Brussels (Brussels Morning) Last month, Israeli authorities issued a military order designating six Palestinian NGOs as “terrorist organisations”. The six targeted organisations are : Addameer Prisoner Support and Human Rights Association, Al-Haq, Bisan Centre for Research and Development, Defence for Children International-Palestine (DCI-P), the Union of Agricultural Work Committees (UAWC), and the Union of Palestinian Women’s Committees (UPWC).
Israel accused the six of being affiliates of the Popular Front for the Liberation of Palestine (PFLP). It has yet to provide any proof in support of its claims. Palestinians strongly believe that Israel’s motivation is to criminalise and marginalise Palestinian civil society activism. Despite the Israeli action being in defiance of all human rights laws, the European Parliament has yet to place the issue on its agenda.
MEP Evin Incir, the European Parliament’s foreign affairs committee standing rapporteur for Palestine and Vice-chair of the Delegation for Relations with Palestine, spoke to Brussels Morning about the implications of the Israeli decision for civil society in Gaza, and for international efforts to redress the situation.
Sarhan Basem: What are the consequences and costs of such a decision?
Evin Incir: The decision by the Israeli government is totally groundless, and it is in contradiction of the international laws. Our opinion is that the aim to designate these six organizations as terrorist organisations marks a continuation of previous policies. There are over 400 organisations and parties, including the sister party of the Swedish Social Democratic Party, Al Fatah, which have been designated by the Israeli government as a terror organisation. So it is a continuation of previous polices, and it is unfortunate that the current government, despite containing the elements of progressive parties in its makeup, is unable or unwilling to change the path of previous policies. The consequences are that this leads to further shrinking the space for civil society, both in Palestine and in Israel. Added to that, it is of course a violation of human rights and the right to organize.
SB: Some of these organizations deliver services to enhance and strengthen civil society. What does the Israeli action mean for the civil society activists who are the victims? What should the EU be doing to change the Israeli position?

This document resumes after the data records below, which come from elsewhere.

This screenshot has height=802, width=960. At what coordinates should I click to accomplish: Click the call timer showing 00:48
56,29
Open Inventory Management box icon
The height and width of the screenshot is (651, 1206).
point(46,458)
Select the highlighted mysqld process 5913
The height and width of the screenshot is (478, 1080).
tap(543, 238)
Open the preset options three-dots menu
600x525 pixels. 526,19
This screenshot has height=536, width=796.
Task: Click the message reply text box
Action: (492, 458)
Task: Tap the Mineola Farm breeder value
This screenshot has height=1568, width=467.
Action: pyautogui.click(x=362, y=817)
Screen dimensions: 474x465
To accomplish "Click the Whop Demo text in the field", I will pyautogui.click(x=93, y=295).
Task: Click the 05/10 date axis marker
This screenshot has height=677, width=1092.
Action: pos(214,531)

EI: The High Representative, Josep Borell, has been very clear about the stance of the Commission on behalf of the EU. We will not accept this decision by Israel, which is groundless. I myself sent a request for an urgent resolution to the European Parliament on this matter. Unfortunately, a majority of MEPs in the EP, including Renew, EPP and ECR voted not to have it on that week’s session agenda. I say unfortunately because it is a very important issue, a clear case of a human rights violation, which as a result the European Parliament was not in a position to condemn. I expected this from the extreme right-wing parties, and even the right-wing parties, but unfortunately, a majority decided to not vote in favour of having it on the agenda. Sadly, this is a continuing situation when it comes to the Israeli Palestinian issue. Just a couple of weeks ago, we also had a case with UNRWA, where the central right parties wanted the EU to stop funding support for UNRWA. We know how important UNRWA is, especially with regards to its efforts to help Palestinian refugees in Palestine but also beyond, in Jordan, Lebanon and Syria. I would say that there has been a shift here in the European Parliament from previous mandate. As far as I have understood from my colleagues, past and present, those who sought to address and condemn the violations of international law and human rights by the Israeli authorities and government, it is becoming even harder to show solidarity with the Palestinian people.

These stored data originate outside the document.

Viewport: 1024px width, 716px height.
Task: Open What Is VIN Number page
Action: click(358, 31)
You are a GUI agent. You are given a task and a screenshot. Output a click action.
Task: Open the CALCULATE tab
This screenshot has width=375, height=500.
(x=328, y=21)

SB: Is there anything that can be done in cooperation with the US administration?
EI: That’s the responsibility of course of the Presidency and the Commission. The Americans have been very vocal on this issue. Washington did condemn the designation of these six organizations. I think for the EU to be stronger, we need to act together with the Biden administration in the US. It is in both our interests that international law and respect for human rights are upheld. But until now, unfortunately, neither the EU nor the US has done enough. There needs to be consequences if the Israeli authorities do not comply with the universal agreements that we all have acknowledged. One of the steps I would suggest for the European Union to look over is the EU-Israeli agreement. Article 2, in the EU-Israeli association agreement, clearly states that no party — Israel or the EU — should violate fundamental rights, human rights, and democracy. We know that this is
a clear case of a violation and when there is a violation, there also needs to be consequences. Until now, we have not seen any.
SB: Do you think there’s a chance the European Parliament will intervene?
EI: I hope that for the next plenary session in December, we will be able to have the case on the parliamentary agenda. As I mentioned, there was not a majority for it last time but there seem to be a bit more light at the end of the tunnel now, suggesting it may be possible to have it on the agenda for the upcoming session.